The 89th Joseph Henry Lecture
The Event Horizon Telescope
First Ever Images of a Black Hole
Sheperd S. Doeleman
Founding Director, Event Horizon Telescope
Harvard-Smithsonian Center for Astrophysics
Michael Johnson, Astrophysicist, Harvard-Smithsonian Center for Astrophysics
Andrew Strominger, Professor of Physics, Harvard University
Sponsored by MWZB
About the Lecture
Black holes are the most exotic objects in the universe, and they constitute laboratories of extremes where we can put our fundamental theories of nature to the most stringent tests. At their center lies a singularity of infinite density whose character requires the union of general relativity and quantum mechanics. This singularity is shielded from view by the event horizon where the gravitational potential prevents anything, even light, from escaping. In a paradox created by their small size and enormous gravitational pull, black holes can convert the energy of infalling matter into intense electromagnetic radiation, making them some of the most luminous objects in the sky. At the cores of most galaxies, black holes that are millions or billions of times the mass of our Sun can outshine all the stars in the host galaxy, and can launch jets of near light-speed material that extend for millions of light years. If we could resolve and image such a black hole down to event horizon scales, we could test general relativity in an entirely new cosmic context and study with precision how black holes power some of the most energetic phenomena in the universe.
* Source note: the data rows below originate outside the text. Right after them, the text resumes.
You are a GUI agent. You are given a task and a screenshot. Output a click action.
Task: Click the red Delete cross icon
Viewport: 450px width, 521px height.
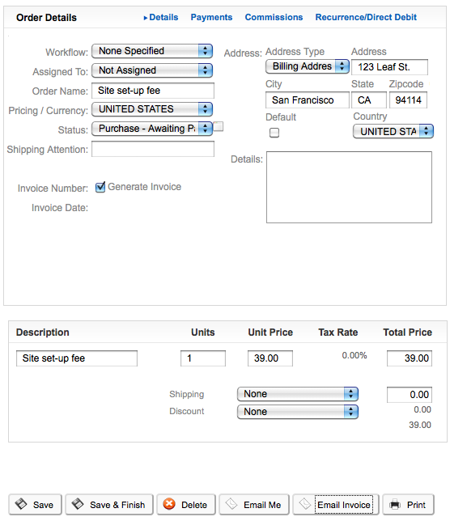tap(169, 504)
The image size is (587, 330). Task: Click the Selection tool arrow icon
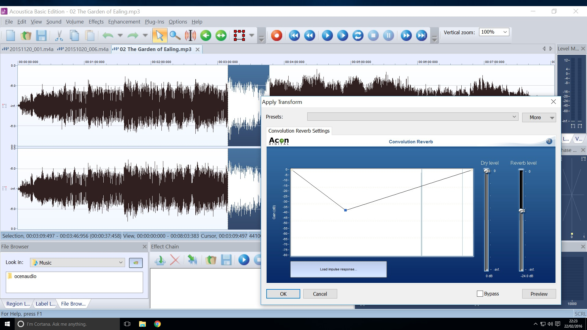pyautogui.click(x=159, y=35)
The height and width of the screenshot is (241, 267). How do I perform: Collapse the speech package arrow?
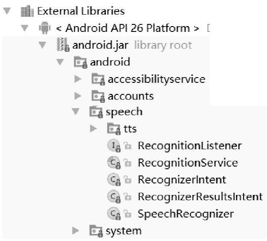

The Event Horizon Telescope (EHT) is a global array of radio dishes, linked together by a network of atomic clocks to form an Earth-sized virtual telescope that can resolve the nearest supermassive black holes. Einstein’s general relativity predicts that a distant observer should see a ring of light encircling the black hole, which forms when radiation emitted by infalling hot gas is lensed by the extreme gravity near the event horizon. On April 10th, 2019, the EHT project reported success. It imaged a black hole and saw the strong gravitational lensing at the black hole boundary, confirming the predictions of General Relativity theory.
This talk will cover how this was accomplished, details of the first results, and future directions that will enable real-time black hole movies.
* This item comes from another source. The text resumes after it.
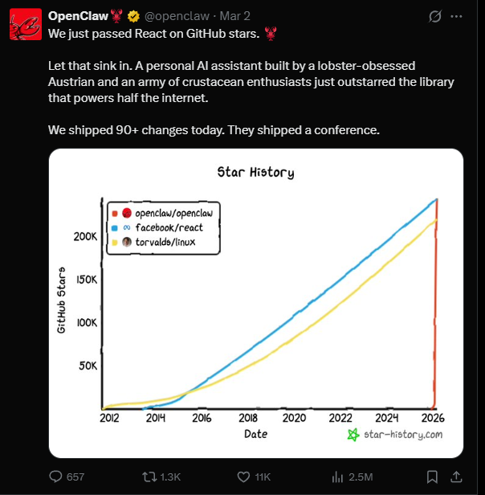The width and height of the screenshot is (485, 495).
Task: Click the share post icon
Action: coord(457,477)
Shep’s talk will be followed by presentations by Michael Johnson and Andrew Strominger. Michael is on the faculty at Harvard University and he co-led the imaging team that produced the image of a black hole. He will discuss photon rings of black holes, the information they can provide about the structure of the universe and how they might be resolved by expansions of the Event Horizon Telescope.
Andy’s talk will cap the evening’s lectures. He will discuss implications of black hole imaging to fundamental theoretical physics and our understanding of the physical universe. Following Andy’s talk, all three speakers will join together for a Q&A session with the audience.
About the Speaker
Sheperd Doeleman is the Founding Director of the Event Horizon Telescope (EHT) Collaboration, an Astrophysicist at the Center for Astrophysics of Harvard University and The Smithsonian Institution, and a Harvard Senior Research Fellow. He is also the co-Founder of the Harvad Black Hole Initiative (BHI). Previously, Shep was Assistant Director and Principal Research Scientist at the MIT Haystack Observatory. Over the past twenty years, he has been Principal Investigator on over $50M in public and private foundation grants to support and develop the Event Horizon Telescope project.
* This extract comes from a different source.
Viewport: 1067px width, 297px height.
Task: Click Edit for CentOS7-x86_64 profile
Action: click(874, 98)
Shep’s research interests focus on problems in astrophysics that require ultra-high resolving power. He has used radio interferometry on continent-scales at high frequencies to study the atmospheres of dying stars, as well as stars that are just being born. His group pioneered the development of instrumentation that enables such interferometers to achieve the greatest resolving power possible from the surface of the Earth. Using these new systems, he carried out the first global experiments that successfully measured the size of the supermassive black hole at the center of the Milky Way Galaxy and a black hole in the galaxy M87. And he led the international EHT team that recently succeeded in making the first image of a supermassive black hole.
Shep has published over 100 technical and scientific papers. He lectures widely to scientific and public audiences.
Among other honors and awards, Shep has been awarded a Guggenheim Fellowship, the NSF Diamond Achievement Award, the Breakthrough Prize in Fundamental Physics (on behalf of the EHT Collaboration), the Smithsonian American Ingenuity Award (together with the EHT Collaboration), the Bruno Rossi Prize of the American Astronomical Society, and the AAS Lancelot M. Berkeley Prize.
Shep earned a BA in Physics at Reed College and a PhD in Astrophysics at MIT. In between the two course of study he spent a year in Antarctica conducting space-science experiments at McMurdo Station on the Ross Ice Shelf.
Michael Johnson is a Smithsonian astrophysicist, a Lecturer in the Harvard Department of Astronomy, and an inaugural member of the Harvard Black Hole Initiative. He co-led the Event Horizon Telescope imaging team that produced the first image of a black hole, and he is the youngest member of the Event Horizon Telescope Science Council.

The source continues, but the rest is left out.